With the changes in climate as a result an ocean temperatures rise, fish are adapting in unexpected ways to give their offspring the best chance for survival.

Image: JamesDPhotography / Flickr

Reef fish have to spend their whole lives in warmer waters. A new study by researchers at the University of Technology, Sydney (UTS),Australia show that reef fish can arbitrarily adjust the sex of their offspring. Interestingly, this isn’t the result of genetic factors or changes in behaviour, the researchers say. 

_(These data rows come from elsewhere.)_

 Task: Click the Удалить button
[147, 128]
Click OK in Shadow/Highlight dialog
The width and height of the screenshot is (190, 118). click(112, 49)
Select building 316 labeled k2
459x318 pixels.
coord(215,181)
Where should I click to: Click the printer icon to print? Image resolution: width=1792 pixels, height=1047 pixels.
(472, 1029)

The team’s research, which have been published in the journal Global Change Biology, suggest the mechanism for determining the sex of offspring is switched on in the very early development of a fish, and is not necessarily triggered by exposure to warmer water.
"Understanding the ability of species to respond and cope with rising environmental temperature is key to predicting the biological consequences of global warming," said lead author and UTS Chancellor’s Postdoctoral Research Fellow Dr Jennifer Donelson. 
The research findings are significant because global warming poses a threat to species with temperature-dependent sex determination (TSD), such as reptiles and fish, potentially skewing the sex-ratio of offspring and, consequently, breeding individuals in a population, Dr Donelson said.

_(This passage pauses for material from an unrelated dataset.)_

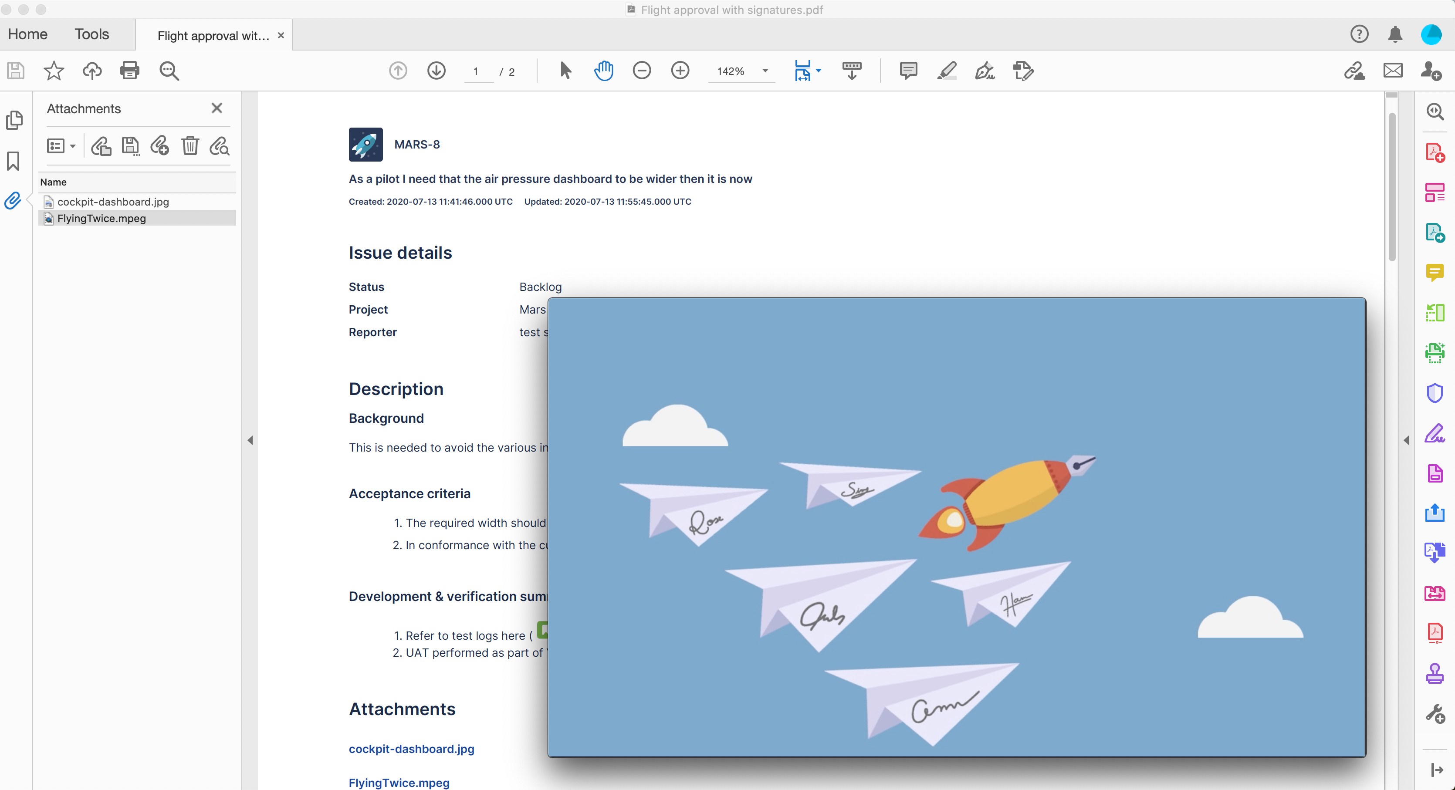Go to the Home tab
1455x790 pixels.
click(x=28, y=34)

The UTS:Science researchers studied the Spiny Chromis, Acanthochromis polyacanthus, photographed below, which lives in coral reefs in the western Pacific Ocean, in places like Indonesia and northern Australia. They looked at multiple generations of the fish to see how they responded to varying temperature increases - both when they were born into these waters, and when they were exposed to warmer waters later in life. 
 
The researchers showed that even relatively small increases in developmental temperatures, just 1.5 degrees Celsius above average summer temperatures, can reduce the proportion of female offspring by more than 30 per cent. However the female sex ratio of offspring was restored when parental fish were reared at this temperature for their entire life and for two generations.

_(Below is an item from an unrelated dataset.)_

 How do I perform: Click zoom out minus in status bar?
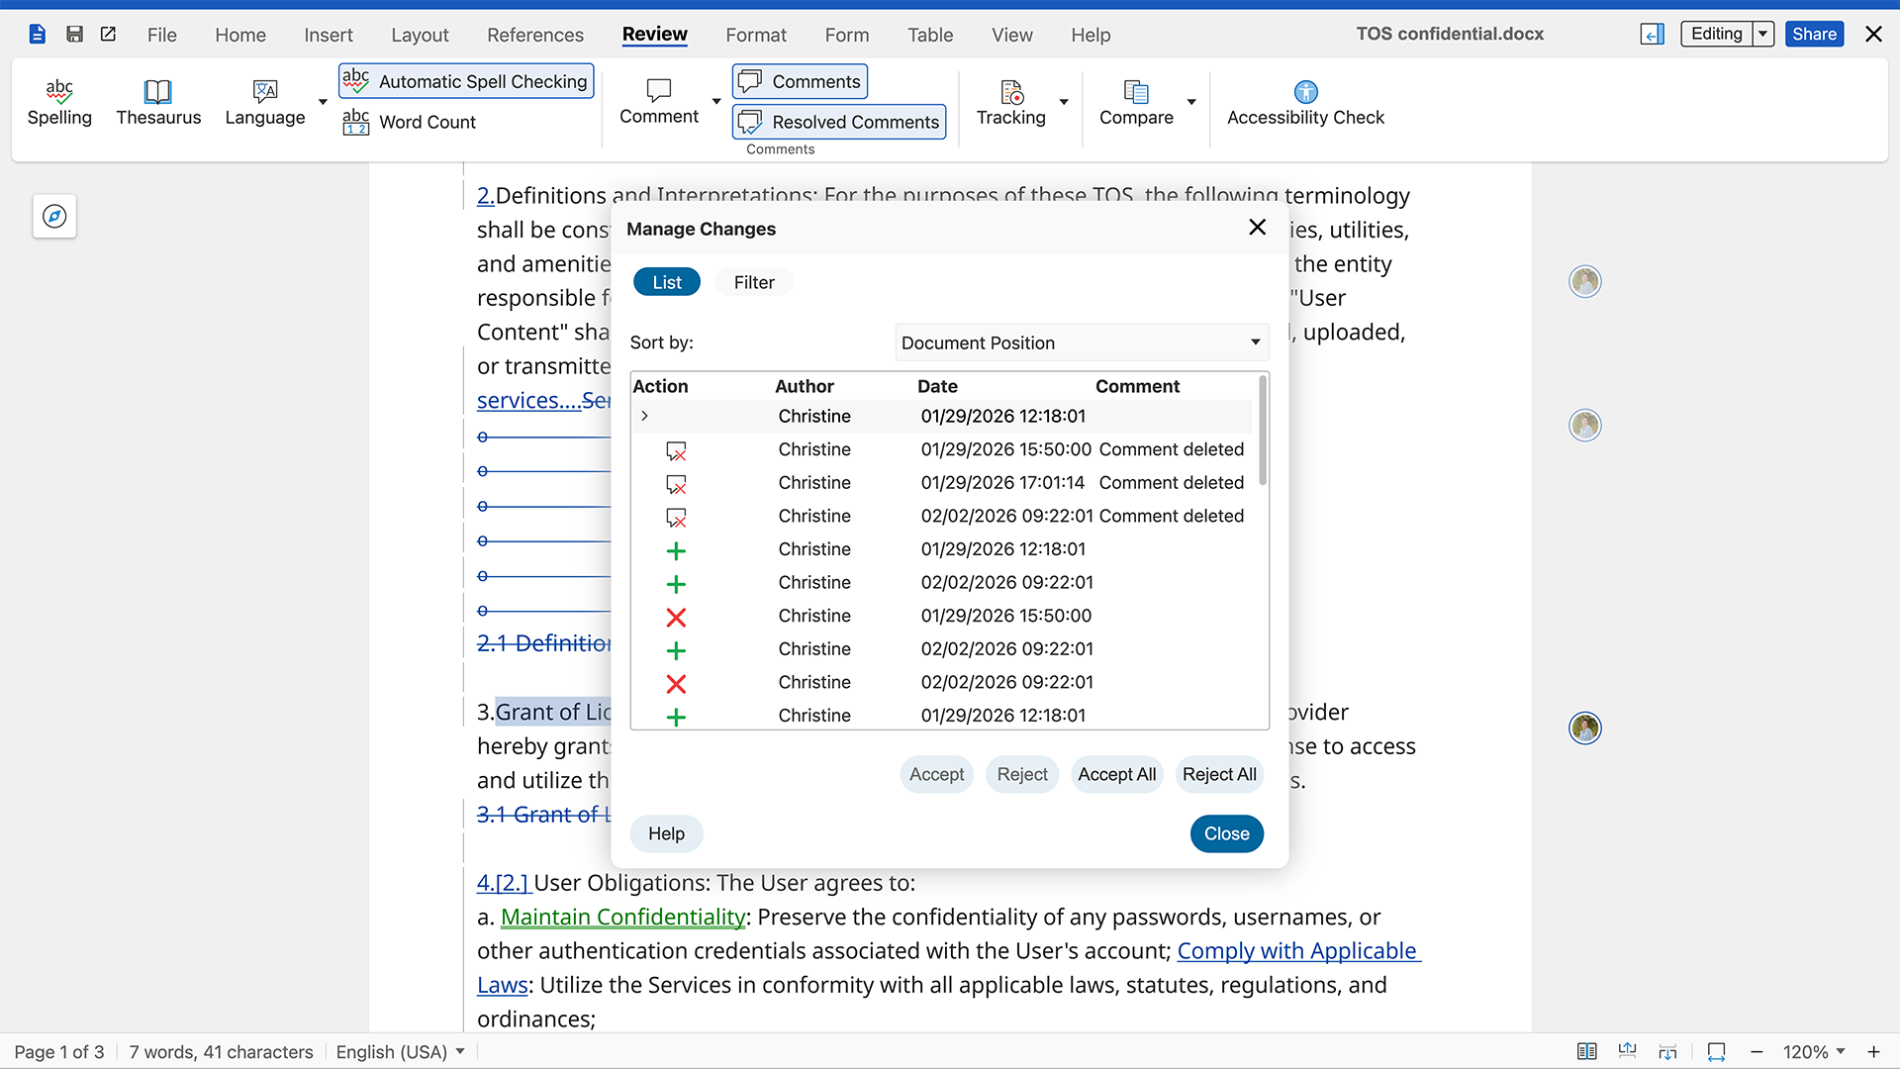[x=1757, y=1052]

"However, only partial improvement in the sex ratio occurred at 3.0 degrees Celsius above average conditions, even after two generations, suggesting a limitation to transgenerational plasticity when the developmental temperature is too hot," Dr Donelson said.
“Previous research has focused on the changes to the timing of breeding and mothers behaviourally altering the location of their nest to compensate for warming. The novelty of our study was using a multigenerational (three generations) rearing design to ask questions about non-genetic and non-behavioural parental effects to sex determination,” Dr Donelson added.